You see, I haven’t used the word “entrepreneurship,” thought that’s a way to approach all this, for a reason. If I use that word, you’ll think it’s about the money.

But it’s not. It’s not even about the other big reason people start their own ventures, which involves a kind of ego, restlessness, inability to fit within the confines of large systems.

This is about freedom

And a very certain kind of freedom. Freedom from collapse.

What your own thing gives you, done right, is a set of powers that somebody else’s thing doesn’t. It gives you mobility—you can take it with you. It gives you autonomy—nobody’s interfering with you. It gives you security—maybe not that of a steady paycheck, but nobody has that anymore, not for long, certainly not for decades, instead, you get a kind of higher order security, which is that it’s yours. And it gives you a certain confidence to move in a new way in a world that’s imploding. You aren’t dependent, but independent, to the degree that’s healthy, anyways.

This is the Very First Goal that you should pursue right now.

The rest of it is elusive because it doesn’t exist anymore. There is no form of financial security in the old way, as we just discussed—just doesn’t exist, unless you’re one of a very, very lucky few. There’s no such thing as upward mobility just through working hard. There’s no point to really obeying the rules and hoping the world is moral or just to give you some minor-league reward of a normal life. When entire careers go extinct like that now—poof—what’s left? 

The Very First Goal you should pursue now is FFC, or Freedom From Collapse.

It’s not something any of us will ever have absolutely. None of us. Will ever be wealthy or powerful to, I don’t know, build our own entire healthcare systems. That’s a fiction, an omnipotence fantasy.

But what we can have is an amount of FFC that lets us live relatively normal lives again. If we’re wise enough to deploy our skills and talents with the right orientation, to be microcreative, to do our own things, to be ourselves, and become leaders in our own rights, then we can still have some amount of Freedom From Collapse.
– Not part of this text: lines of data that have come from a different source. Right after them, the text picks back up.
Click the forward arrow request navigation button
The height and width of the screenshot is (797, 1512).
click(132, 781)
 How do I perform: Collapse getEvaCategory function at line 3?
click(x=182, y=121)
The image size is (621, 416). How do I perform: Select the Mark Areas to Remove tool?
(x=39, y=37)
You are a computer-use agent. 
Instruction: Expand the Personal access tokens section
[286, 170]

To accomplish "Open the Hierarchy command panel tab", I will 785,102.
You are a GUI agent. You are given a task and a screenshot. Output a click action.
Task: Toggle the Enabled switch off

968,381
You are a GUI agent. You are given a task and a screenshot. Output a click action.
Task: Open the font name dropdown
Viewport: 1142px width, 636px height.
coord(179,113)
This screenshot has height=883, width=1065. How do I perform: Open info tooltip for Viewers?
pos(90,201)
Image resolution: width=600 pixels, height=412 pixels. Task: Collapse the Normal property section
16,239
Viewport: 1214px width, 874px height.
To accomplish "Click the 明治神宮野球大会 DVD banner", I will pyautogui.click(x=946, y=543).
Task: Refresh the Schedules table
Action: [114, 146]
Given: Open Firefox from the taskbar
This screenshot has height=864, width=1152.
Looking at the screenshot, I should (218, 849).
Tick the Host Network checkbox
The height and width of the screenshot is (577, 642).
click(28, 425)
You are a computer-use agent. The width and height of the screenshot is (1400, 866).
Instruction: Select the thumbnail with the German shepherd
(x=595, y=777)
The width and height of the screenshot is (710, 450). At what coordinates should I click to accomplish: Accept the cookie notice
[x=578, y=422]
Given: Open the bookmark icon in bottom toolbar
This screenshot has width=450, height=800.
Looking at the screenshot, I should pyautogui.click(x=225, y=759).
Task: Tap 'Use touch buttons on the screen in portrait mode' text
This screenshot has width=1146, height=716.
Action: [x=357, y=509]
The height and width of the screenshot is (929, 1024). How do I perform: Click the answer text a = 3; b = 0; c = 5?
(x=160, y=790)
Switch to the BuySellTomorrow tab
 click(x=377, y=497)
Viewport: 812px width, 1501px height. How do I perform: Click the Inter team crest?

That also means, by the way, not enmeshing ourselves in collapse, but setting boundaries against it.

But if we trap ourselves in careers that are going extinct, refuse to acknowledge the peril we’re in, pooh-pooh the certain effects of catastrophically poor choices, won’t learn from history, and can’t stand on our own, leading those around to us better, more positive, more prosperous ways—then of course we too will take a greater and greater risk of Sinking With the Ship.

We’ll discuss more about all this in coming days. That’s a lot to chew on for now. I wanted to give you some guiding principles. Like I said, many, many people are now going to lose it all. I don’t want you to be among them.